▶ **Fragmento de texto**

El título del filme refiere a la famosa canción de Lou Reed, que por supuesto se deja escuchar para expresar el estado de ánimo al salir de la casa, levantando la mirada para esbozar una leve sonrisa, saludar con un discreto movimiento de cabeza y manteniendo un respetuoso y paciente silencio ante las diversas situaciones que se presentan: se abre paso, así, a los recorridos del protagonista bien acompañado por Velvet Underground, Pati Smith -que le gustó a la joven convertida en la pretendienta de su alocado subalterno (Tokio Emoto), siempre calificando del 1 al 10 cualquier evento o persona-, The Animals, The Rolling Stones, The Kinks, Van Morrison y Otis Redding, cuyas canciones funcionan como telón de fondo a este ciclo vital, como Maki Asakawa y su sentida versión de La casa del sol naciente.
En su recorrido diario, empapado de la cultura japonesa, se encuentra con un vagabundo que existe en su propio mundo (Min Tanaka), quizá como él mismo; la mujer que come en el parque y que apenas lo voltea a ver; los viejos en el baño público; la mujer de la librería que siempre tiene una aportación sobre el libro elegido, y hasta un desconocido con el que va desarrollando una partida de gato y la mujer de la librería, siempre con el apunte preciso. A esta organización semanal, lejos de afectarla, la nutre una presencia inesperada: la joven sobrina que se aparece para quedarse con su tío tras tener diferencias con su mamá, cuya llegada posterior nos permite conocer un poco más del protagonista, expresando tristeza ante la partida de su sobrina y el eco de La tortuga de Patricia Highsmith y compasión con el hombre enfermo de cáncer con todo y el juego de las sombras.

▶ **Conjunto de datos**

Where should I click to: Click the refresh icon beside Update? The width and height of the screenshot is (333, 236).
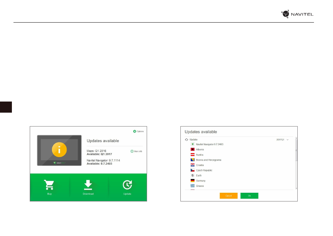187,140
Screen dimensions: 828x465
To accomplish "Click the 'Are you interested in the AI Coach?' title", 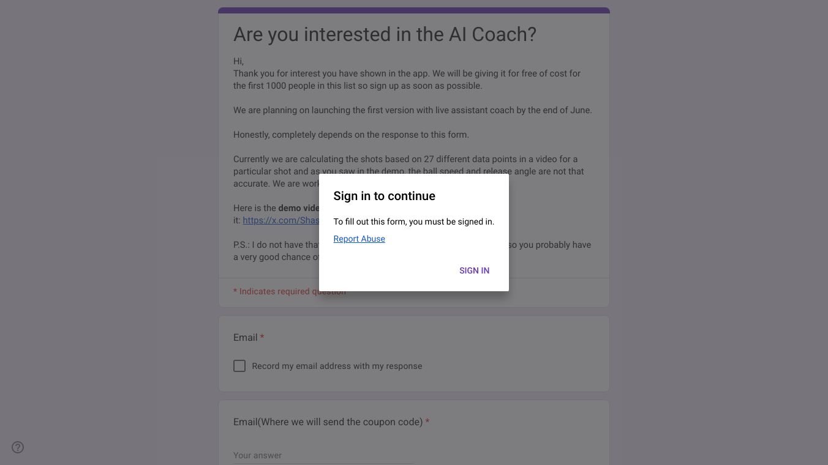I will tap(385, 34).
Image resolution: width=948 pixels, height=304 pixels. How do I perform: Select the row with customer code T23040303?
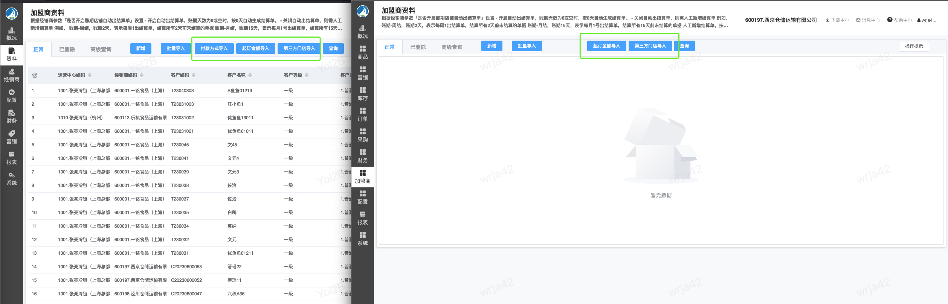pos(182,91)
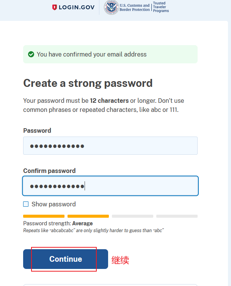The height and width of the screenshot is (286, 231).
Task: Click the third gray strength bar segment
Action: 132,216
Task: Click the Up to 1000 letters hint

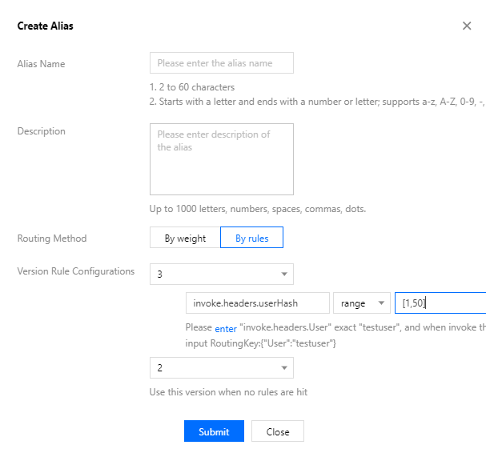Action: [x=257, y=209]
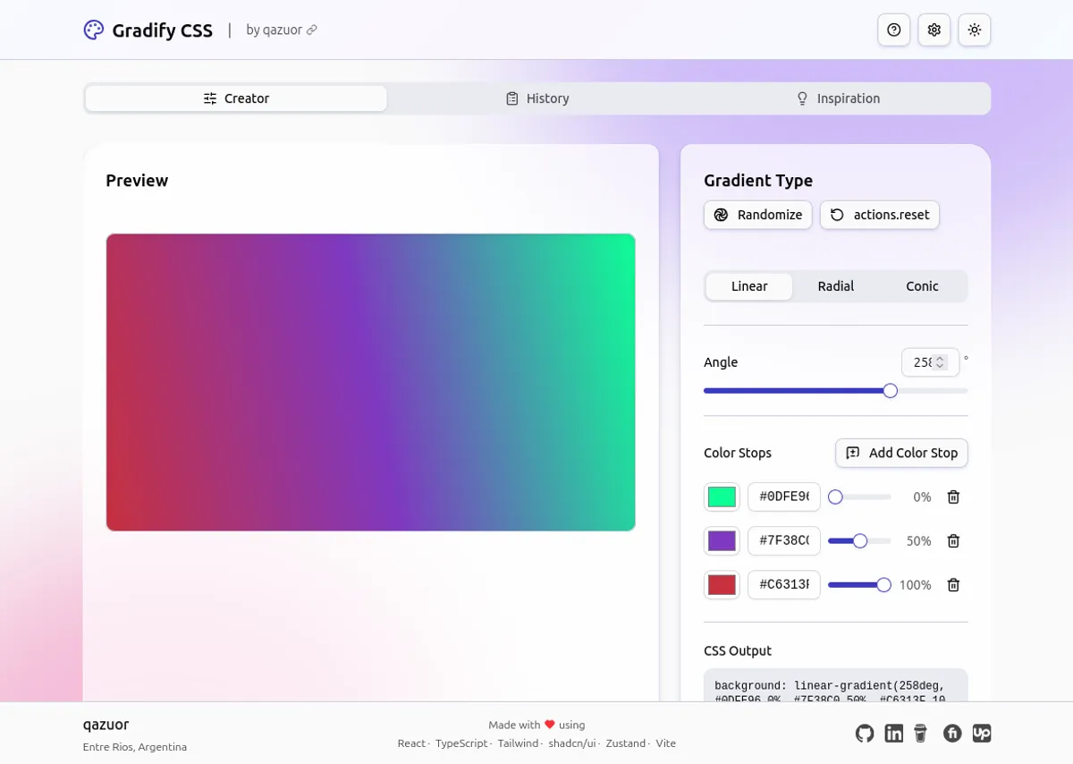Viewport: 1073px width, 764px height.
Task: Open the qazuor author link in the header
Action: (280, 30)
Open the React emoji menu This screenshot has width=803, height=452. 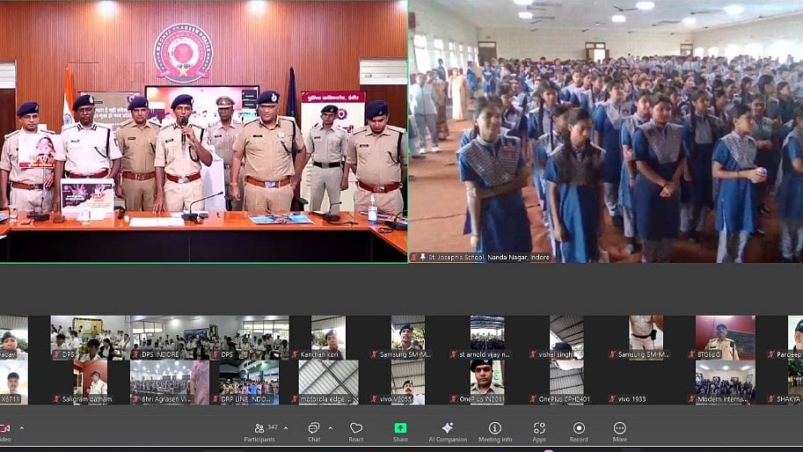[x=356, y=431]
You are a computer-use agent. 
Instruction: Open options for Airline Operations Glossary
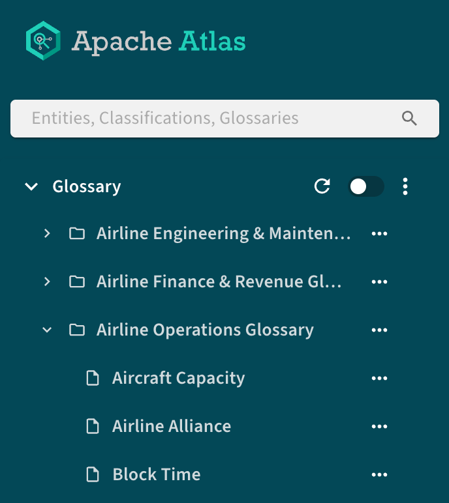pyautogui.click(x=379, y=330)
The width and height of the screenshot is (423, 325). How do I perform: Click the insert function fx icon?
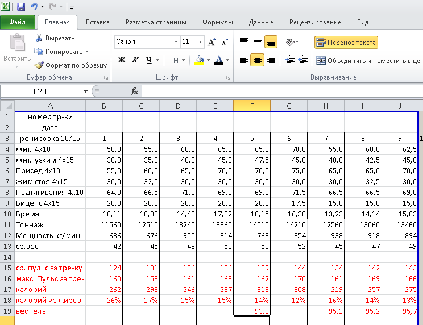click(135, 91)
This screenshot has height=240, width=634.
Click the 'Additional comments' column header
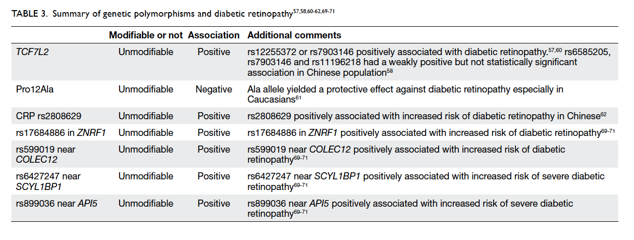click(x=294, y=35)
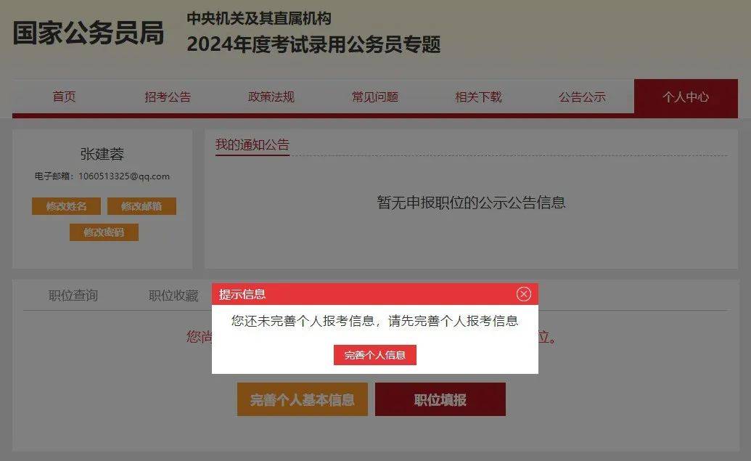Switch to the 职位查询 tab
Viewport: 751px width, 461px height.
pyautogui.click(x=73, y=295)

▶ **Qué hacer**
a) Devuelve sin ningún cambio el pasaje del fragmento sobre la película que comienza con "El título del" y sigue hasta "del sol naciente.".
b) Según el fragmento sobre la película, ¿qué hace siempre el alocado subalterno del protagonista?

▶ **Respuestas**
a)
El título del filme refiere a la famosa canción de Lou Reed, que por supuesto se deja escuchar para expresar el estado de ánimo al salir de la casa, levantando la mirada para esbozar una leve sonrisa, saludar con un discreto movimiento de cabeza y manteniendo un respetuoso y paciente silencio ante las diversas situaciones que se presentan: se abre paso, así, a los recorridos del protagonista bien acompañado por Velvet Underground, Pati Smith -que le gustó a la joven convertida en la pretendienta de su alocado subalterno (Tokio Emoto), siempre calificando del 1 al 10 cualquier evento o persona-, The Animals, The Rolling Stones, The Kinks, Van Morrison y Otis Redding, cuyas canciones funcionan como telón de fondo a este ciclo vital, como Maki Asakawa y su sentida versión de La casa del sol naciente.

b) Califica del 1 al 10 cualquier evento o persona.